The U.S. government wants to encourage citizens to save for retirement and for advanced education, and one of the best incentives for saving is a tax break. These plans work differently in how the investor ultimately gets the tax break. In a traditional IRA or 401(k), the tax break comes at the beginning on the contributions the saver makes that year.
For example, assume you contribute $5,000 to a traditional IRA or 401(k) plan in 2017 and you make $50,000 in wages and other income that year. When you do your taxes prior to the April 15, 2018, deadline, you will be taxed only on $45,000 of income because you deferred $5,000 that year into your qualified retirement account. Roth IRAs and Roth 401(k) plans have a different tax treatment.
The 529 plan offers a different kind of tax break.

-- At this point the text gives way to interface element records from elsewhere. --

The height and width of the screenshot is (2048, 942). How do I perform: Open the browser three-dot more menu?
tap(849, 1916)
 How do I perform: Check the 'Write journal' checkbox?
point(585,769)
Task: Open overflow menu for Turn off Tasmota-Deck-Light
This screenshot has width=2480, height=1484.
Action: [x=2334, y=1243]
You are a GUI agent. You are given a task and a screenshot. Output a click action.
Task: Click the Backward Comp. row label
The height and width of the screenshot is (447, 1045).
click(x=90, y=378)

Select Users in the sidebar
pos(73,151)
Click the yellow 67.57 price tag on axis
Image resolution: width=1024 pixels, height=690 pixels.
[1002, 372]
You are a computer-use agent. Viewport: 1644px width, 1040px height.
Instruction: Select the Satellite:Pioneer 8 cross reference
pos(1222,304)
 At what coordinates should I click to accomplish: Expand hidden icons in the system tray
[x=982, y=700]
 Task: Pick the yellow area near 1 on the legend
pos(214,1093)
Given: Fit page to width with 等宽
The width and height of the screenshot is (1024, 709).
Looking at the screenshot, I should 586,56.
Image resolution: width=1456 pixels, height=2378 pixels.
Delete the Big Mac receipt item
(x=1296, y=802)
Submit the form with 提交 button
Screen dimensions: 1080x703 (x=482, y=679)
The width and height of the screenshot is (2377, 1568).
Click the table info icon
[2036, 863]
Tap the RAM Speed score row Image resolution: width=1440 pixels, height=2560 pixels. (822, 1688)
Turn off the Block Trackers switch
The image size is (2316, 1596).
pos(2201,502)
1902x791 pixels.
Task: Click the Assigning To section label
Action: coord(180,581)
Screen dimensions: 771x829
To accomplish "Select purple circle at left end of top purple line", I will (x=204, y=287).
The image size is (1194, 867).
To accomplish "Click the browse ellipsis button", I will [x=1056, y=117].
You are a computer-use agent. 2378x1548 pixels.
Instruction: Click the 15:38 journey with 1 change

In this account, the money that is contributed to the plan in a particular year is before-tax money that does not reduce your taxable income. In other words, if you contribute $5,000 to your child’s 529 plan in 2017 and you make $50,000 in wages and other income that year, your taxable income for 2017 is still $50,000.
When you do your taxes in the early part of 2018, you will still be taxed on $50,000 of income because the $5,000 did not reduce your taxes in 2017. For a 529 plan, the tax break comes years later, when your child heads to college. Assume that over 12 years of his or her growing up, you contributed $30,000 to your child’s 529 plan. The $30,000 you invested earned $5,000 in capital gains. When you start to take the money out of the 529 plan to pay for qualified college costs, that $5,000 of gains comes out without incurring tax.